BofA is already under the gun, defending itself from multiple lawsuits by swindled investors demanding that the bank buy back billions worth of toxic mortgages-backed securities. The firm stopped issuing subprime mortgages in 2001, but continued to underwrite subprime mortgage-backed securities. In September 2009, for example, BofA underwrote $239 million worth of securities backed by subprime loans.

Bank executives worry that if Assange produces emails proving that they intentionally peddled toxic dregs to investors, the ensuing lawsuits could cripple the enterprise and sap a few million dollars from lavish annual bonuses.

But the scandals don’t end there.

BofA was also at the heart of the robo-signing controversy that resulted in wrongful foreclosures on countless American families.

BofA’s ill-advised acquisition of Countrywide, one of the most unscrupulous and aggressive lenders during the housing bubble, created a tsunami of liabilities and legal actions.

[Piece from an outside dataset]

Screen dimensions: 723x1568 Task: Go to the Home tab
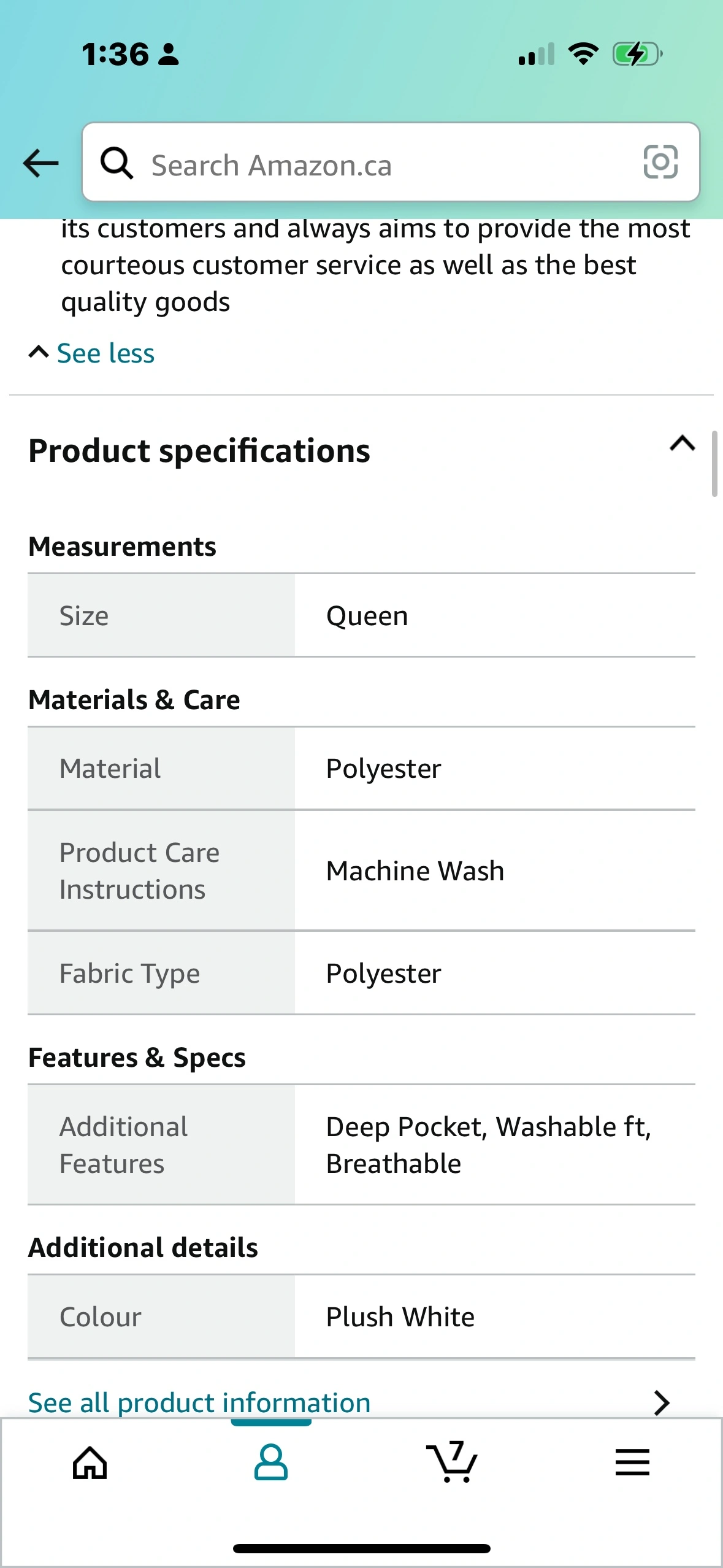click(90, 1462)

And following BofA’s acquisition of Merrill Lynch, made possible by $20 billion in government bail-out funds, Lynch revealed that it had hemorrhaged away $15.8 billion. Still, $3.6 billion in bonuses were paid to Lynch executives.

Covering Its Tracks
Julian Assange has maintained for over a year that he has enough hard evidence to “break the bank.” It seems that now, with the backing of Anonymous, BofA is taking the threats seriously.

According to Bartholomew Hyootner, who has been discussing the case with financial services industry insiders, Assange is preparing to release his documents at long last.

“We’ve seen this with Enron and Tyco and so many others,” Hyootner said.

“They find themselves caught in an unfortunate but understandable position, and then they scramble to shred all the evidence. And as commercial enterprises, they can do what they want. They’re not government agencies, accountable to the public. It’s unrestricted free market capitalism, and it works. Personally, I’m an Objectivist, so I believe BofA should be allowed to do whatever the hell it wants. But what boils my blood is when companies of this stature hire unqualified IT people to do an important and sensitive task -- like deleting confidential emails and interoffice documents -- but who turn around and screw it all up. Now look. Thousands of customers had their bank accounts frozen because some idiot erased the wrong table on the wrong server. I wouldn’t have made that mistake. If BofA would’ve hired me, they’d be in the clear right now. I’m currently unemployed -- have been since I got laid off from AIG -- so return my calls, BofA. Seriously, I can fix this.”